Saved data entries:
§
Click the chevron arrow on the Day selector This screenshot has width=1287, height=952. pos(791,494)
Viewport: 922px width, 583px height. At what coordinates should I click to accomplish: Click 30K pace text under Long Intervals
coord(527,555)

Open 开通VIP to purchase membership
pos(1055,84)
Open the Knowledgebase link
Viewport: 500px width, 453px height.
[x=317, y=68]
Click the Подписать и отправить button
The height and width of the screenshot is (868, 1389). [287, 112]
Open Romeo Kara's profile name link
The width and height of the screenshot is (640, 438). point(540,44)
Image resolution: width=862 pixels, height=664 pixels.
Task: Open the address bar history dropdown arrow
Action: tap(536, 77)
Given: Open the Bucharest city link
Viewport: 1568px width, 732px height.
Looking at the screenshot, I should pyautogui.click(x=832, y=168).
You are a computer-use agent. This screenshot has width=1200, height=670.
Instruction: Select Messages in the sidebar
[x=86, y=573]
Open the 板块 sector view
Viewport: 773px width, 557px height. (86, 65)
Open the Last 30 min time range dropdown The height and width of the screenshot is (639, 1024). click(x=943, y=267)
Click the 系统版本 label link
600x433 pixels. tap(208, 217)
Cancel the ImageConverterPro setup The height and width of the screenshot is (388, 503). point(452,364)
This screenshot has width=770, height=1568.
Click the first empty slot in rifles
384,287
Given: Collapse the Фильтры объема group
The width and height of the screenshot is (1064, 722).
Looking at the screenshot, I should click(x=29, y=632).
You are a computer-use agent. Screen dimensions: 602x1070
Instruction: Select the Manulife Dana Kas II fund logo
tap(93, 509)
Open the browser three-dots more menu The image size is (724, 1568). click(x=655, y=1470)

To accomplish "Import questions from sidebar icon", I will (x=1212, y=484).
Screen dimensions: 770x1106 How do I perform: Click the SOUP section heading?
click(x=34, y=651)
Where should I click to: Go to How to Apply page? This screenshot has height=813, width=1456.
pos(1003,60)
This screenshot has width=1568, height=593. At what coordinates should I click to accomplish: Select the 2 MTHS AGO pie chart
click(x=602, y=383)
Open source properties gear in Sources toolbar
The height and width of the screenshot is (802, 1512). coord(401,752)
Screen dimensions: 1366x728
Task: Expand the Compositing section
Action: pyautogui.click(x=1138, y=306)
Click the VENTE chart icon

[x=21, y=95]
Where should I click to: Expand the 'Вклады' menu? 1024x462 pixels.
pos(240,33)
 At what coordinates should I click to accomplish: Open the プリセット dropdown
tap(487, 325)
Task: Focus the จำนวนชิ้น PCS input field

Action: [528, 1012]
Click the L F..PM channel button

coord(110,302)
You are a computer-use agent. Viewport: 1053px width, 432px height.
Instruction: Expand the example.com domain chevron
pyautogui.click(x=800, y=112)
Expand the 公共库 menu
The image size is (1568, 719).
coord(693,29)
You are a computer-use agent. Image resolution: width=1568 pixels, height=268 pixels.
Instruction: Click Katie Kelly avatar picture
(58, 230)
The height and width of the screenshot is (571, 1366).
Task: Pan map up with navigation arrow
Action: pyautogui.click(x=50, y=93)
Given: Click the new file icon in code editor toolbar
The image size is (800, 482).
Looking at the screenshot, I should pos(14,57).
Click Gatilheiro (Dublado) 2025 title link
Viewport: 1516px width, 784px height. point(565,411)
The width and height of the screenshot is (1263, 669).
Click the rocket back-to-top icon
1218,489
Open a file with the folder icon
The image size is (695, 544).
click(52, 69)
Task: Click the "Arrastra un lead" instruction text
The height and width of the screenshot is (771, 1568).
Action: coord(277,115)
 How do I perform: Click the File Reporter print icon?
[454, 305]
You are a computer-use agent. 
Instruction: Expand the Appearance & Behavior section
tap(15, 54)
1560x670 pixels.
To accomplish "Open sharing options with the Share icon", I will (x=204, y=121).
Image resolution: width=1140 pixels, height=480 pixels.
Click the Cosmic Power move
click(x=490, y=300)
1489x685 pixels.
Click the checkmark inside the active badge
§
▸ Your assignment:
From the line containing "1560x670 pixels." down to the final line of the data, write out every line exactly; both the first and last of these belong in your answer, and nothing else does.

▸ Result of the exercise:
1560x670 pixels.
To accomplish "Open sharing options with the Share icon", I will (x=204, y=121).
Image resolution: width=1140 pixels, height=480 pixels.
Click the Cosmic Power move
click(x=490, y=300)
1489x685 pixels.
Click the checkmark inside the active badge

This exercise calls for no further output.